After adjusting for inflation, final sales to domestic purchasers -- which strip out inventories and trade -- rose at a 1.6 percent pace, the slowest in two years, after a 4.5 percent advance that was the fastest since 2010.
Analysts’ forecasts for economic growth ranged from 0.5 percent to 2.8 percent. The GDP estimate is the first of three for the quarter, with the other releases scheduled for May and June when more information becomes available.
Economists say statistical quirks, or so-called residual seasonality, have been behind some of the disappointing first- quarter GDP results in recent years. In five of the past eight years, the first quarter turned out to be the worst one of the year. The Commerce Department’s Bureau of Economic Analysis is revamping its methodology to try to address the issue.
Beyond quarterly gyrations, underlying demand looks resilient, analysts said before the report. Retail sales rose more than expected in March and automobile purchases improved. Data released Thursday showed a better picture for the trade deficit toward the end of the first quarter but a weaker handoff for investment.
Meanwhile, changes in U.S. trade and tariff policies are posing a risk to the outlook. The economy may expand 2.8 percent in 2018, according to the median of forecasts compiled by Bloomberg, before slowing in the following two years.
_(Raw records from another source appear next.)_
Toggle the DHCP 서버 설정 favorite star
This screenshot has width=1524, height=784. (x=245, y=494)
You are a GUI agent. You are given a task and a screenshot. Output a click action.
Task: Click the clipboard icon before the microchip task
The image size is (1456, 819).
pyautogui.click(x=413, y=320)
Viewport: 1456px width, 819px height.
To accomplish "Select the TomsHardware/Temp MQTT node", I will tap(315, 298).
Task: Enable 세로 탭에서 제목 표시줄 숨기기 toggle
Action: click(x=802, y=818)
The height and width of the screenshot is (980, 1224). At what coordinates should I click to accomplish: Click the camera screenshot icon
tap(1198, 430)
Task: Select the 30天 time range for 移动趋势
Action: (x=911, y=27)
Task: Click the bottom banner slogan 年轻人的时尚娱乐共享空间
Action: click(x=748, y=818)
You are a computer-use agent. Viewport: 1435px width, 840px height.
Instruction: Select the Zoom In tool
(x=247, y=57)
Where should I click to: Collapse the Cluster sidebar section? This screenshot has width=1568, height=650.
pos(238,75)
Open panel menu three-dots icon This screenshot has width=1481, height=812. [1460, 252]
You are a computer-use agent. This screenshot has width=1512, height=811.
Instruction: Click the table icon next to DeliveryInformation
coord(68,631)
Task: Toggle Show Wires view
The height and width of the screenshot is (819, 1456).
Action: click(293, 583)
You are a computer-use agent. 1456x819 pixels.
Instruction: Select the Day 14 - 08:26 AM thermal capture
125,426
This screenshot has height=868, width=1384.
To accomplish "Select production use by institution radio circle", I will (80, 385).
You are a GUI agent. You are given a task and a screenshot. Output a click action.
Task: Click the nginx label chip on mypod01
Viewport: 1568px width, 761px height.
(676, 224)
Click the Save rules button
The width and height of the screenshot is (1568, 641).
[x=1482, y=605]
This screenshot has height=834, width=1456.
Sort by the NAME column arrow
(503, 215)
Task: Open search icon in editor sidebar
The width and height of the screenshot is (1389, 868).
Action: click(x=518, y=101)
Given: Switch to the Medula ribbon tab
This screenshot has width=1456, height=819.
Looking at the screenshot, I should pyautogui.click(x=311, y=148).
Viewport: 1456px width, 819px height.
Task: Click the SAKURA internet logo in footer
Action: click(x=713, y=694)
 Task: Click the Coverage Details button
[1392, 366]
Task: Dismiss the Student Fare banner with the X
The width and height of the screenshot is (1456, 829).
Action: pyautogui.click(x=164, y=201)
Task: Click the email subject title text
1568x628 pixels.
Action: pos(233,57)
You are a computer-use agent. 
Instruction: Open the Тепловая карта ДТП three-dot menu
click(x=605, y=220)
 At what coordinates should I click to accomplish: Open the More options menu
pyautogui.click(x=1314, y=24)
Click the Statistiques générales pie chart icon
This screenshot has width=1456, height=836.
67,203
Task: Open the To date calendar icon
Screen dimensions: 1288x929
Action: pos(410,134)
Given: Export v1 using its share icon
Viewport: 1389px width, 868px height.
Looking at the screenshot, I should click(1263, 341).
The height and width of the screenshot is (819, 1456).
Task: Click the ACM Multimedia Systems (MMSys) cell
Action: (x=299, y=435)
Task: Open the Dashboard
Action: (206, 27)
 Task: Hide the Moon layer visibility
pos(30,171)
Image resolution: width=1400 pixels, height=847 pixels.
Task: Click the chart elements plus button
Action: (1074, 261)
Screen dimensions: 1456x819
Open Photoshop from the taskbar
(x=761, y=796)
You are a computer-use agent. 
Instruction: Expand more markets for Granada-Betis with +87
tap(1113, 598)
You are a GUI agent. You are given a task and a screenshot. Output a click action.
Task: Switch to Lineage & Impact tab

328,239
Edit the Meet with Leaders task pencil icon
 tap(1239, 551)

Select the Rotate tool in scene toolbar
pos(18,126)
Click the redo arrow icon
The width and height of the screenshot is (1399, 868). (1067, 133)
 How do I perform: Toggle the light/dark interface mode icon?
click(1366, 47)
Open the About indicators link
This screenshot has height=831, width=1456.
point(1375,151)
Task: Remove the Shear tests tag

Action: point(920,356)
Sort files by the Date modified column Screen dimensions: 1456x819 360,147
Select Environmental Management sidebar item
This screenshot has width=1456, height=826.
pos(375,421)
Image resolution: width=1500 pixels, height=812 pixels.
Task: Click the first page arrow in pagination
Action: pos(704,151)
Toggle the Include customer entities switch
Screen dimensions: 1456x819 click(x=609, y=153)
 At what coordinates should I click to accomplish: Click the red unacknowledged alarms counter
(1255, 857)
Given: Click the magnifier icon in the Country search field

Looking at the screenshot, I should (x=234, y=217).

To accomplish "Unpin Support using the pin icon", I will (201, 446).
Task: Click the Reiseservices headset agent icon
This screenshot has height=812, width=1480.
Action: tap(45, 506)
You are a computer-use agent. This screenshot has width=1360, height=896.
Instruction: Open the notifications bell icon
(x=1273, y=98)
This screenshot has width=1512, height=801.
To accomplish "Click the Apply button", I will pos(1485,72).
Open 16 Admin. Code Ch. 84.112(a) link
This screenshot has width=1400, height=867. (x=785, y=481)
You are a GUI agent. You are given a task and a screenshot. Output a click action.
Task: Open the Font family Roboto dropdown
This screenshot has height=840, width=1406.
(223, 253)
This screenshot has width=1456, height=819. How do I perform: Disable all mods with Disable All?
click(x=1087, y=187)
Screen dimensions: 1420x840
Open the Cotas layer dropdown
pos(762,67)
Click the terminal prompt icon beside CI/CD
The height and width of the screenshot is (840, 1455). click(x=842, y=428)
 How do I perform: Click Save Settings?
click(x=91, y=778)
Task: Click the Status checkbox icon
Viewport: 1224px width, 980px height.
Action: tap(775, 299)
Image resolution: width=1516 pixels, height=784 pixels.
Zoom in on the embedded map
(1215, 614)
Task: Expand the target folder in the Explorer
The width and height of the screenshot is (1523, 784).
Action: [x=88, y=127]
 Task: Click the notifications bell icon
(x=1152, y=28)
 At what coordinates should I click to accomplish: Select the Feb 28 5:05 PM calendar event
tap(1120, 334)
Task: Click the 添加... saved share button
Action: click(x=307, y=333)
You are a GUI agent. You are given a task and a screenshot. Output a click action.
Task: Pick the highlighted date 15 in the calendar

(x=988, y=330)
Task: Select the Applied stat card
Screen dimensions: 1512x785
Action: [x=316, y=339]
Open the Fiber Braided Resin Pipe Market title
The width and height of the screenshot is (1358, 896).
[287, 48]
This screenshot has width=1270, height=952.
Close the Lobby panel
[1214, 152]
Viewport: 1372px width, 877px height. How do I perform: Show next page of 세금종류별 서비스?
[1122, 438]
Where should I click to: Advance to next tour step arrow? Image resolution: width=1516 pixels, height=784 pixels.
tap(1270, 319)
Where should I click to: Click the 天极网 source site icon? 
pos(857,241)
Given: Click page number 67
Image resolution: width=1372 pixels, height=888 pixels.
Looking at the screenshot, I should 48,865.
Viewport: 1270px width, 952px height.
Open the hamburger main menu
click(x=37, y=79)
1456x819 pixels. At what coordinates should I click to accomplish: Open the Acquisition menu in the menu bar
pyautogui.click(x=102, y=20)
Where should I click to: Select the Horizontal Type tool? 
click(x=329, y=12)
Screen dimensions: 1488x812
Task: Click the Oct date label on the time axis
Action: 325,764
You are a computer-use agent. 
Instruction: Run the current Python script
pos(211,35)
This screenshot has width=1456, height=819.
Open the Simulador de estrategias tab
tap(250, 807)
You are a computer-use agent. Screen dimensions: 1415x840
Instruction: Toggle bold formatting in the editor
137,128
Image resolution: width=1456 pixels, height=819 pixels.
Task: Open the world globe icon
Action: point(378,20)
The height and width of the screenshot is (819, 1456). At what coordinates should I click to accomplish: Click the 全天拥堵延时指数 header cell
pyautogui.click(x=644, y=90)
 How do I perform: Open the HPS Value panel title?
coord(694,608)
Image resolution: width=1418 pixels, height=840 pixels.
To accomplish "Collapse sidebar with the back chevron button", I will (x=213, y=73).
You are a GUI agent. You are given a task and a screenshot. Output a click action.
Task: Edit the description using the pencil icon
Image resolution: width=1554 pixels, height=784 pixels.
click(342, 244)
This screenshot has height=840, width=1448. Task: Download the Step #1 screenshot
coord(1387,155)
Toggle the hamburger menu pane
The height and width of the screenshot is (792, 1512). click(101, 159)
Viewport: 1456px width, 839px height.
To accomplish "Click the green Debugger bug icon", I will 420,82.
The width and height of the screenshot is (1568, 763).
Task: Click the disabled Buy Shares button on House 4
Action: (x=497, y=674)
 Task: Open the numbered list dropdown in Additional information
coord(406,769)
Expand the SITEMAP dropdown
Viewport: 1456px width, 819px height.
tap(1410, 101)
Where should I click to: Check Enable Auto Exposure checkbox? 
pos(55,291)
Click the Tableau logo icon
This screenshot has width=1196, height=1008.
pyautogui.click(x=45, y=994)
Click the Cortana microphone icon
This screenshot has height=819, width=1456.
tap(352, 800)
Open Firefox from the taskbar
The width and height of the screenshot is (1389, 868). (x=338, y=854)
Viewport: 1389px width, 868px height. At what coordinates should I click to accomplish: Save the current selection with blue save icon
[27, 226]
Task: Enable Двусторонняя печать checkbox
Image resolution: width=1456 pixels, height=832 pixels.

The first-quarter figures showed household consumption added 0.73 percentage point to GDP growth, following 2.75 points in the prior quarter that representing a 4 percent annualized gain.
Nonresidential fixed investment, or spending on equipment, structures and intellectual property, increased at a still-solid 6.1 percent annualized pace, contributing 0.76 percentage point to growth. It grew at a 6.8 percent rate in the previous quarter.
Among the details, business spending on equipment rose 4.7 percent, following a three-year high of an 11.6 percent jump. Investment in nonresidential structures, including office buildings and factories, rose 12.3 percent, the most in a year. Housing investment was unchanged from the prior quarter following a 12.8 percent gain.
The slowdown in U.S. consumer spending reflected slower auto sales as well as purchases on clothing, footwear, food and beverages, according to the report. That occurred despite a 3.4 percent annualized gain in disposable income, the biggest jump since 2015, thanks to tax cuts under the new law.
With Amazon.com and Walmart battling for consumer dollars, lower spending could underscore the challenges facing companies that sell food and household products. Large consumer companies, including Nestle, Unilever and Reckitt Benckiser Group, have said they’re struggling to raise prices on their products because of intense retail competition.
In addition, investors have focused on some company comments that suggest the economy may be weaker in 2018 than anticipated. Construction-equipment maker Caterpillar, a bellwether for growth, said this week that its first-quarter adjusted profit per share “will be the high water mark for the year,” sending its shares down the most since mid-2016.
At the same time, Boeing said it’s seeing solid global demand, while United Parcel Service said the U.S. economy is showing “healthy fundamentals.”